> WRITTEN INSTRUCTION:
Return the items verbatim, from the first line through the line containing "tap(1357, 567)", inclusive.

----

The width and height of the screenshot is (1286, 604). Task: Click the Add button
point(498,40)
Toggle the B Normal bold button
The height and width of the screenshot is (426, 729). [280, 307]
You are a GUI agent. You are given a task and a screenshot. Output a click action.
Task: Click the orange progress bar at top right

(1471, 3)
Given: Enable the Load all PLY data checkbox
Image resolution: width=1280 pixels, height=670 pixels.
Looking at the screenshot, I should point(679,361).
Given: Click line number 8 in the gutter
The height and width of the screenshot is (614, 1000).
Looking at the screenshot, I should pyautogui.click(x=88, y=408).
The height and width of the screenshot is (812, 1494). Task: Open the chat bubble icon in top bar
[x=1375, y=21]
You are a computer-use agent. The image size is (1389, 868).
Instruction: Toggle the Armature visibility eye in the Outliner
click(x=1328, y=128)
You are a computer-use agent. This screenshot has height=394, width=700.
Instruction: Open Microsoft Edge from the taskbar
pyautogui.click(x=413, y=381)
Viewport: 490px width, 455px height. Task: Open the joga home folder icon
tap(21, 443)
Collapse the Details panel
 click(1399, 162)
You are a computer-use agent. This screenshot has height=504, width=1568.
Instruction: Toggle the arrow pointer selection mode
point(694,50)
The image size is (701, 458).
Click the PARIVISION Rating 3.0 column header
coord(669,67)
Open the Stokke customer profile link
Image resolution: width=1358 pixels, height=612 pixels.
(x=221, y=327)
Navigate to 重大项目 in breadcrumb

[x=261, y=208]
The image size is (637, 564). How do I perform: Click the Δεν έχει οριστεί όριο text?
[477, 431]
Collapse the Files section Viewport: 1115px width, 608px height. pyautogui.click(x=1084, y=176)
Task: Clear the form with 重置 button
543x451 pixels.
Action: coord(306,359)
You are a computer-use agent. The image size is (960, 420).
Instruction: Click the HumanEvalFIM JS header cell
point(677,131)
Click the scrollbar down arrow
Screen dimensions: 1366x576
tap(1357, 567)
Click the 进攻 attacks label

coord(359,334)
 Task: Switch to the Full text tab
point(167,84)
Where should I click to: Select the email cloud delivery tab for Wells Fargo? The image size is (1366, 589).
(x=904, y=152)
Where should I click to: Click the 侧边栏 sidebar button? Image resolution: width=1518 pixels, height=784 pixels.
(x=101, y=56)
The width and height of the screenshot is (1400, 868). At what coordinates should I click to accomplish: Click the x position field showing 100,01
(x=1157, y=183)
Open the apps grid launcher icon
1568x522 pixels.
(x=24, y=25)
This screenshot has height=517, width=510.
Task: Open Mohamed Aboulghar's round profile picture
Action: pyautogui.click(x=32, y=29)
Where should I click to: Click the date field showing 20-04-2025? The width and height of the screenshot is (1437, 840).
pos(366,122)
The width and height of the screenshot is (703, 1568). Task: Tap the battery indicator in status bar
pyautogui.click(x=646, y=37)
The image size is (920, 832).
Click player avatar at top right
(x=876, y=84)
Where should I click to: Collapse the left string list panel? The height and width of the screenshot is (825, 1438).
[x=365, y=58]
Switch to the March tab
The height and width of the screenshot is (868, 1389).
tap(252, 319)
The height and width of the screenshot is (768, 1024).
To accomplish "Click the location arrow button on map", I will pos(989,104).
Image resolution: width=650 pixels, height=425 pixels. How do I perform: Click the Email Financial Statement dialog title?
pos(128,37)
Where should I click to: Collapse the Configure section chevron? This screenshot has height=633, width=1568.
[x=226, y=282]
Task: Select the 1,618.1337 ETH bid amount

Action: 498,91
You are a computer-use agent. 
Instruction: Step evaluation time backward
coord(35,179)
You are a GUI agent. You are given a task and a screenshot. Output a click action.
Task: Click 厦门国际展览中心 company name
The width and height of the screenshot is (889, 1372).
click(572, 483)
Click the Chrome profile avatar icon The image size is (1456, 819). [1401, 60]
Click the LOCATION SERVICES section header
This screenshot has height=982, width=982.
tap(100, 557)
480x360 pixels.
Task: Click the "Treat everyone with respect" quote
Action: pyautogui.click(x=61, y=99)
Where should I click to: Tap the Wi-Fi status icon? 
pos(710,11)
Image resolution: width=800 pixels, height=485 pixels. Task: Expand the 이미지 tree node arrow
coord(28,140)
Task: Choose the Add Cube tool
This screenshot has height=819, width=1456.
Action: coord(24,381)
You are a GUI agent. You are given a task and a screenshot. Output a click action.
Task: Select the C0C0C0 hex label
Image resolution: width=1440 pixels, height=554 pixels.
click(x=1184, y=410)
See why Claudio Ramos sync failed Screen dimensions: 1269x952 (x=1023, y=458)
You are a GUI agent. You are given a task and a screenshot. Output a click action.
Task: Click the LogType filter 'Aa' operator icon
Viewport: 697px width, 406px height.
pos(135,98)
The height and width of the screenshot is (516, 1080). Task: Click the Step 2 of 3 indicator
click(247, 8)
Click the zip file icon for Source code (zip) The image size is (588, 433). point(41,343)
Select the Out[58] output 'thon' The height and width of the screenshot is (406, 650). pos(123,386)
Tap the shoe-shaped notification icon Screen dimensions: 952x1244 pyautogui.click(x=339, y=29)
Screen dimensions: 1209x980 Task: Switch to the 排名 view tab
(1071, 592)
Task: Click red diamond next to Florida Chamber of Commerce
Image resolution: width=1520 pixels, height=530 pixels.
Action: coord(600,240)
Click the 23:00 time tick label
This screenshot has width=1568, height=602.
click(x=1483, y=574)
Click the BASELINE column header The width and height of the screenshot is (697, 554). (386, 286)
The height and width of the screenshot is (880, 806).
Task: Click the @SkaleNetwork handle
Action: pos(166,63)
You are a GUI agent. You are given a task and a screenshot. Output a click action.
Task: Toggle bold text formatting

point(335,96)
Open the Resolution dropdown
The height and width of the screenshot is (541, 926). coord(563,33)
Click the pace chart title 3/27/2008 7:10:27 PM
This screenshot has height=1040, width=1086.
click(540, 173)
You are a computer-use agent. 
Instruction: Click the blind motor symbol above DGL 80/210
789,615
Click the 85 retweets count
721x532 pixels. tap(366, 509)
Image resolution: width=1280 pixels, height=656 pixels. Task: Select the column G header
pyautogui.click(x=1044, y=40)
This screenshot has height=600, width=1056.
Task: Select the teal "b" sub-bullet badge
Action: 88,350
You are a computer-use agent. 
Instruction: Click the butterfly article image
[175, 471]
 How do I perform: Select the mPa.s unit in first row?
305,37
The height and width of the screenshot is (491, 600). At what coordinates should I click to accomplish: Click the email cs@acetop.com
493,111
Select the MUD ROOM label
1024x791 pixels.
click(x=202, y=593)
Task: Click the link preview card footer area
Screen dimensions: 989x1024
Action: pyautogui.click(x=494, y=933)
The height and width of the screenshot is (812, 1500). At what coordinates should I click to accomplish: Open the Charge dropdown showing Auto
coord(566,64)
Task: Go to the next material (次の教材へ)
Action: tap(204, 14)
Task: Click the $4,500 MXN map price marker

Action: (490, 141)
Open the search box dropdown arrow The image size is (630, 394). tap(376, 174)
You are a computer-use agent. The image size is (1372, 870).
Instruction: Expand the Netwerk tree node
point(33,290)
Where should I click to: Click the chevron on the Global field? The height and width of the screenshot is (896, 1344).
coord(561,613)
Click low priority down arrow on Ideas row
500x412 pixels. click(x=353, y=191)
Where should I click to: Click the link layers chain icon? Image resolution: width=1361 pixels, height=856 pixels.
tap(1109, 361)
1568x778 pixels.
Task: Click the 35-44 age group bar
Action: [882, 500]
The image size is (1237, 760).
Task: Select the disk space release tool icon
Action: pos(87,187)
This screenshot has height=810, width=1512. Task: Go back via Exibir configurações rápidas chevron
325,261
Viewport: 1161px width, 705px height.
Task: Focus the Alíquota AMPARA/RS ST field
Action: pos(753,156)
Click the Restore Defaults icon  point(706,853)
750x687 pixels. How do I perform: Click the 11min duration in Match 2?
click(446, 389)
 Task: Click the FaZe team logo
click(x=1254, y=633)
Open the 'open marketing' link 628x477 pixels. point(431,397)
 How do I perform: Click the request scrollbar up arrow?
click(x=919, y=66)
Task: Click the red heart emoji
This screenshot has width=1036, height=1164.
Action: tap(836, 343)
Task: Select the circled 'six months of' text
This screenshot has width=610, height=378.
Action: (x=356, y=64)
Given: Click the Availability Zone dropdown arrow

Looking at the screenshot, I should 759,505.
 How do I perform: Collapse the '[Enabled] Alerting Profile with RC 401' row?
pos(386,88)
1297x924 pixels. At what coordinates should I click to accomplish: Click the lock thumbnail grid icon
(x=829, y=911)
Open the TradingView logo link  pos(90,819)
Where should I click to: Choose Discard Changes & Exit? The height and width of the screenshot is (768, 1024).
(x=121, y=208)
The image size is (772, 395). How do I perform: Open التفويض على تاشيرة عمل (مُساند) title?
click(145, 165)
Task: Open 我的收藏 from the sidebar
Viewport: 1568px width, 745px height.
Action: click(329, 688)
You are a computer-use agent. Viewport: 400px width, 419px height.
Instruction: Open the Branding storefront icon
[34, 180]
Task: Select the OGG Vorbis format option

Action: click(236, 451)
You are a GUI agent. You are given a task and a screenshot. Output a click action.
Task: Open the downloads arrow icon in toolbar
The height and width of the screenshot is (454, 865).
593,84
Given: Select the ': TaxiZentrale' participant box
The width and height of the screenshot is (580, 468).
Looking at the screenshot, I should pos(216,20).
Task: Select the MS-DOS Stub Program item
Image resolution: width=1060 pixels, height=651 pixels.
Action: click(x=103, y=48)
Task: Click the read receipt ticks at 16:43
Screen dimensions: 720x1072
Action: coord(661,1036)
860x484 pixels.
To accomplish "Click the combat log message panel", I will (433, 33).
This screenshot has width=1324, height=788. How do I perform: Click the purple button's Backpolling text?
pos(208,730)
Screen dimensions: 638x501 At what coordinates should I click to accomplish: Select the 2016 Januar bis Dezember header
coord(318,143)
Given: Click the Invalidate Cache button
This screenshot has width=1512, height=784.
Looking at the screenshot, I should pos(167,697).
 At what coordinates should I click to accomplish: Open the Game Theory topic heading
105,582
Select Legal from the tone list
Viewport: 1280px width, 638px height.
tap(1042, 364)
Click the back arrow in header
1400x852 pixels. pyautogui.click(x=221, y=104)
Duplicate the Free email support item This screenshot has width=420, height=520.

----

> EXERCISE RESULT:
The width and height of the screenshot is (1286, 604). Task: Click the Add button
point(498,40)
Toggle the B Normal bold button
The height and width of the screenshot is (426, 729). [280, 307]
You are a GUI agent. You are given a task and a screenshot. Output a click action.
Task: Click the orange progress bar at top right

(1471, 3)
Given: Enable the Load all PLY data checkbox
Image resolution: width=1280 pixels, height=670 pixels.
Looking at the screenshot, I should point(679,361).
Given: Click line number 8 in the gutter
The height and width of the screenshot is (614, 1000).
Looking at the screenshot, I should pyautogui.click(x=88, y=408).
The height and width of the screenshot is (812, 1494). Task: Open the chat bubble icon in top bar
[x=1375, y=21]
You are a computer-use agent. The image size is (1389, 868).
Instruction: Toggle the Armature visibility eye in the Outliner
click(x=1328, y=128)
You are a computer-use agent. This screenshot has height=394, width=700.
Instruction: Open Microsoft Edge from the taskbar
pyautogui.click(x=413, y=381)
Viewport: 490px width, 455px height. Task: Open the joga home folder icon
tap(21, 443)
Collapse the Details panel
 click(1399, 162)
You are a computer-use agent. This screenshot has height=504, width=1568.
Instruction: Toggle the arrow pointer selection mode
point(694,50)
The image size is (701, 458).
Click the PARIVISION Rating 3.0 column header
coord(669,67)
Open the Stokke customer profile link
Image resolution: width=1358 pixels, height=612 pixels.
(x=221, y=327)
Navigate to 重大项目 in breadcrumb

[x=261, y=208]
The image size is (637, 564). How do I perform: Click the Δεν έχει οριστεί όριο text?
[477, 431]
Collapse the Files section Viewport: 1115px width, 608px height. pyautogui.click(x=1084, y=176)
Task: Clear the form with 重置 button
543x451 pixels.
Action: coord(306,359)
You are a computer-use agent. The image size is (960, 420).
Instruction: Click the HumanEvalFIM JS header cell
point(677,131)
Click the scrollbar down arrow
Screen dimensions: 1366x576
tap(1357, 567)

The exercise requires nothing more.